2. System Status Will Change
Due to the nature of voice interactions will resemble more human conversation than the human-machine interactions that we know and experience. How will computers communicate in a voice interaction that they are working and alert? In human interactions, there is nodding, smiling, repeating things, and asking relevant questions. Just as these serve a purpose, new ways to show this system status will need to consider the voice interactive world we want to design.
3. System Personality
Personality is attractive—both in humans and in systems. People love to see their brand personas be funny and quirky. But above all, users want to encounter a unique personality, not something that feels utterly scripted and wants to be liked. So although right now the focus is on developing the most intelligent voice services, companies also have their sights on creating the most likable and genuine brand personas through voice.
4. Information Architecture and Website Navigation
We build information architecture, and website navigation will also be replanted in the voice interactive world. Because although on a website, you might go through multiple windows and buttons until you get to your destination, with voice, you won't say these steps out loud. You will ask for the request.
For example, instead of going through the homepage, my account section, then viewing shopping history, and then opening an item and reordering, when you are giving a voice command, you might say, 'Alexa, reorder X item. From Amazon.'
5. Security and Privacy
With voice interaction, there are multiple new opportunities at the reach of your voice, but security and privacy still need to be taken into account. It would not be wise to have the user say a password or confirm a credit card number aloud. Although we have to give credit to users and hope they understand basic security concepts, designers need to keep these things in mind and design accordingly.

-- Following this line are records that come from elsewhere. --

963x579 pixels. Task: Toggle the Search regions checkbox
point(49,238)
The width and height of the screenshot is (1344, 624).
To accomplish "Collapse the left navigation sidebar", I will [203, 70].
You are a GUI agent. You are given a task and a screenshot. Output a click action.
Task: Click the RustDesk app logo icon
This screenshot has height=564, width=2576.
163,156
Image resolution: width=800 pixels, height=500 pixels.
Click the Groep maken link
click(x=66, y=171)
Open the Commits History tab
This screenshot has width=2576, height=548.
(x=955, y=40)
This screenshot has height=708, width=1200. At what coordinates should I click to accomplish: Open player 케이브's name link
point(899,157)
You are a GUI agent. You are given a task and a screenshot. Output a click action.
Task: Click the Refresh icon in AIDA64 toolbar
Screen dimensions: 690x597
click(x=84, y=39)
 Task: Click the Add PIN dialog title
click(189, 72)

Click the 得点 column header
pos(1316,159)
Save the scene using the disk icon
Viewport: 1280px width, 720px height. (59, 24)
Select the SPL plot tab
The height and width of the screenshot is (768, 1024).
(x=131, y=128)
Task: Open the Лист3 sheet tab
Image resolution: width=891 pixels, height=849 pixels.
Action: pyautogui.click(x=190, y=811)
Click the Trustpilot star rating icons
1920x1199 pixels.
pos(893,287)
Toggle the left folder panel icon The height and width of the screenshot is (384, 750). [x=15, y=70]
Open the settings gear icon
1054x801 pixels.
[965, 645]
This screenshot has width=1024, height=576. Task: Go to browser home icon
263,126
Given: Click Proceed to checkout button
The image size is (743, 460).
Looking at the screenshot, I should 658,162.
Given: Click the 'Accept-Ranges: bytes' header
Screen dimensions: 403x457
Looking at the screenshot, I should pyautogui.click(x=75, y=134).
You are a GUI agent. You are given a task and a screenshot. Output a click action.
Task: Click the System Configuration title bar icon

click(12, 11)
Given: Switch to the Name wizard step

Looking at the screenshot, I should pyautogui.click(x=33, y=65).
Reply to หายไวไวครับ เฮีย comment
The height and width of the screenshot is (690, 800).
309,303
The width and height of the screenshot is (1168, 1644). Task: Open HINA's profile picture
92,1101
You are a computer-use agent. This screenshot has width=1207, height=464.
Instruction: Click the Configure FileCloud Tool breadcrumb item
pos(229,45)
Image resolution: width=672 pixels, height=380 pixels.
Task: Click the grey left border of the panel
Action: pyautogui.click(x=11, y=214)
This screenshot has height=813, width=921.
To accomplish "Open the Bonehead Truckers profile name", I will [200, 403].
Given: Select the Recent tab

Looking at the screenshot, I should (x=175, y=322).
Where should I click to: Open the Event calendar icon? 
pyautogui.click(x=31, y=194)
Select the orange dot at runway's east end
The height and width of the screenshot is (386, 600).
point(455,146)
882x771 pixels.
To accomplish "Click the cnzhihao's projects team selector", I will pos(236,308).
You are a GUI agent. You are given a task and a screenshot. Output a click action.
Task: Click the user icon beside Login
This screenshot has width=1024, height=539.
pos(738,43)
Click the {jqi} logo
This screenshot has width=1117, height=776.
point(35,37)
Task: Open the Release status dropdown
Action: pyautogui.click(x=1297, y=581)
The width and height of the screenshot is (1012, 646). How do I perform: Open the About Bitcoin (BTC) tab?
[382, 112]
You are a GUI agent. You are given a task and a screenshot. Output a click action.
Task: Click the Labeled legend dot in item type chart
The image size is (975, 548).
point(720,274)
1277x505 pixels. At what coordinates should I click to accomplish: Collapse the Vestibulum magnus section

Although this is an exciting new technology with many new opportunities, there is also room for improvement. Its advancements always need to be user-centered. Understanding which context a voice interaction will add to their experience and when best to stay with the visual approach will be paramount. The future will have a significant component of voice interactions, and as the technology evolves, so will our designs. The possibilities are endless, and the benefits are many.